Dr. Carvin tells me that my son could have ADHD, but he would like to refer me to a specialist, Dr. Hassan, a neurologist who specializes in kids with ADHD. All this situation is new for me. I heard about ADHD, or attention deficit disorder, a few years ago, but I believed that only excessively active kids could have ADHD. My son is completely the opposite; I would describe him as a daydreamer.

Dr. Hassan asks me the same questions Dr. Carvin asked me a few days before and a few others. After I answer all his questions, he is ready to give me the diagnosis. “Yes, Zuriel has ADHD, but the Inattentive type.” This means that Zuriel is unable to focus for a long period of time, and he is unable to stay on or easily move from one task to another. This can affect his grades, or worse, his self-esteem.

What type of diagnosis is this? In the appointment he never turns to look at my son or examine him at any moment.

He explains to me the medications that are available on the market and prescribes one of these to Zuriel. I take the prescription even though I want to keep my son away from those medications and schedule an appointment for a follow up.
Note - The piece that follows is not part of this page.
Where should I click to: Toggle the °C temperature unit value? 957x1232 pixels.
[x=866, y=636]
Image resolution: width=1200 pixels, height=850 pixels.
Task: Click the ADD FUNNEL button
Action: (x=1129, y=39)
The next day I tell Mrs. Osario what the doctor has confirmed. “He has ADHD,” I say. I’m so sad wondering if my son will be OK.

“He will be OK,” Mrs. Osario reassures me. How could she be so sure? “I know what you’re going through.” It turns out her son has ADHD. She has done her best to make him succeed, but it is hard work.

It is April and Zuriel is taking medication every day before going to school. I have done a lot of research, and this seems to be the only solution. Mrs. Osario doesn’t agree with me. She doesn’t like to see Zuriel so quiet. Neither do I, but I’m giving it a try. She allows me to have some one-on-one time with Zuriel during classwork. I’m doing my best, but nothing has changed. He is still inattentive, so I decide to take him off medication.

Mrs. Osario recommends that I take Zuriel to see a specialist at St John’s University in Queens, where she took her son many years ago to be diagnosed. I hesitate because I can’t handle more bad news. We’ll see next year.

By May, Mrs. Osario is friendlier. She sincerely appreciates my work in her classroom; she lets me know that I am doing a good job, and she tells me she is happy that I will work in her classroom next year. By the end of the month, we start having more personal conversations. I know more about her family and she knows more about mine.

It is June, graduation day, and the children are moving up to first grade well prepared. The kids who speak Chinese are doing better. Mrs. Osario and I have overcome our differences for the sake of the kids in kindergarten. We have made a good team. We are now planning things for next year. I truly appreciate all I have learned from her, from our conversations, and from our arguments also. We have found we have more things in common than differences. She is a dedicated mother and a disciplined person, and so am I. I learned that she is not arrogant, she is exquisite, and sometimes very intense. She has taught me a lot in these 160 days. We have had to see each other every day, Monday to Friday, from 8:00 a.m. to 3:00 p.m. We think it would a good idea to get together over the summer since she has free time: school is over, her husband is at work, and her kids with are with their friends. Our relationship has changed for the good; we have created a bond, and I can call this “friendship.” I can’t wait to see what next year will bring us.